**Exercise task 1:**
From the passage on The Dating Project, list the desires the author says are shared "across the board."

___ Source passage

Please ensure Javascript is enabled for purposes of website accessibility

“The Dating Project,” Hookup Culture, and the Need for Change

May 4, 2018

Share

I just saw The Dating Project with my husband, eleven young adults, and a priest. It’s a great film. It will be available on digital and DVD soon so that more people can share in the conversation that it ignites. Spoilers ahead. 

For those that are unfamiliar, The Dating Project is a documentary from Boston College that was started by a professor who challenges her students to “date old fashioned.” She lays out levels and rules for the dates which are fantastic. The film features this professor and several young adults wading in search of love and fulfillment in the prevalent “hookup culture.” 

There were a few points that struck my heart and which seem to be desires across the board: freedom, communion, and pursuit. 

Pursuit. We desire pursuit. For the feminine genius, it most often is the desire to be pursued with the masculine ingenuity as pursuer. There’s an element of this within the “hookup culture,” but it is devoid of lasting expression or, better yet, an end game. There’s an ease that comes with a “hookup” in a dark corner of a loud party when compared to the daunting task of commitment, vulnerability, and overall effort included with dating. One of the singles in the film said that she wants to “feel special.” And I believe that the same is true for all of us. We desire to feel pursued and to feel loved.

______
___ The records

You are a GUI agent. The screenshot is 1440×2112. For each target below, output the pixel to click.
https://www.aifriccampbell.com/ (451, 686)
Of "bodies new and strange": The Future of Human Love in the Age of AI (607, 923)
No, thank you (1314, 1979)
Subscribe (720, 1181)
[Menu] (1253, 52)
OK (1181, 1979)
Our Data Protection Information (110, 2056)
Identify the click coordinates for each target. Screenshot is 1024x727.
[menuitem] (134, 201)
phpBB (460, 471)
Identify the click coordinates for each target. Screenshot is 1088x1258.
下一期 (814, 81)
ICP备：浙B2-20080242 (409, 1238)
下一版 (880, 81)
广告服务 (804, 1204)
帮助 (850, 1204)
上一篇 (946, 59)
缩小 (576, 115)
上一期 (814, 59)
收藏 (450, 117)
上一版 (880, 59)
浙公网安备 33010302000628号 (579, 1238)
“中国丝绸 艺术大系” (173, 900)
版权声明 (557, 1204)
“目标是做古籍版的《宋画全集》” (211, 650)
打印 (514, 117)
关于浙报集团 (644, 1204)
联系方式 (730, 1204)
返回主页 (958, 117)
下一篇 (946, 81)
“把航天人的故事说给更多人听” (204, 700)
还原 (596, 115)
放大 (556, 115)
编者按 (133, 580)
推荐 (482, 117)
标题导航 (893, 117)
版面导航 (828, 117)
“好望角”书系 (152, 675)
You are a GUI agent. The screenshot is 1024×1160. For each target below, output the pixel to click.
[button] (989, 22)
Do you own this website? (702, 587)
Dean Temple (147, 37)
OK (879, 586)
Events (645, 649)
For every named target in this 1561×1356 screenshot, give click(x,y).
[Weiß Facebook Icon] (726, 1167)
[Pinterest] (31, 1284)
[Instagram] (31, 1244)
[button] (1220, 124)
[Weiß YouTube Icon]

______

**Exercise task 2:**
Write out everything from the row containing "OK (1181, 1979)" down to the final row, both included, with the request lines kept as they are. Add 100 to every number in the click coordinates.

**Task response 1:**
freedom, communion, pursuit

**Task response 2:**
OK (1281, 2079)
Our Data Protection Information (210, 2156)
Identify the click coordinates for each target. Screenshot is 1024x727.
[menuitem] (234, 301)
phpBB (560, 571)
Identify the click coordinates for each target. Screenshot is 1088x1258.
下一期 (914, 181)
ICP备：浙B2-20080242 (509, 1338)
下一版 (980, 181)
广告服务 (904, 1304)
帮助 (950, 1304)
上一篇 (1046, 159)
缩小 (676, 215)
上一期 (914, 159)
收藏 (550, 217)
上一版 (980, 159)
浙公网安备 33010302000628号 (679, 1338)
“中国丝绸 艺术大系” (273, 1000)
版权声明 (657, 1304)
“目标是做古籍版的《宋画全集》” (311, 750)
打印 (614, 217)
关于浙报集团 (744, 1304)
联系方式 (830, 1304)
返回主页 (1058, 217)
下一篇 (1046, 181)
“把航天人的故事说给更多人听” (304, 800)
还原 (696, 215)
放大 (656, 215)
编者按 (233, 680)
推荐 (582, 217)
标题导航 (993, 217)
版面导航 (928, 217)
“好望角”书系 (252, 775)
You are a GUI agent. The screenshot is 1024×1160. For each target below, output the pixel to click.
[button] (1089, 122)
Do you own this website? (802, 687)
Dean Temple (247, 137)
OK (979, 686)
Events (745, 749)
For every named target in this 1561×1356 screenshot, give click(x,y).
[Weiß Facebook Icon] (826, 1267)
[Pinterest] (131, 1384)
[Instagram] (131, 1344)
[button] (1320, 224)
[Weiß YouTube Icon]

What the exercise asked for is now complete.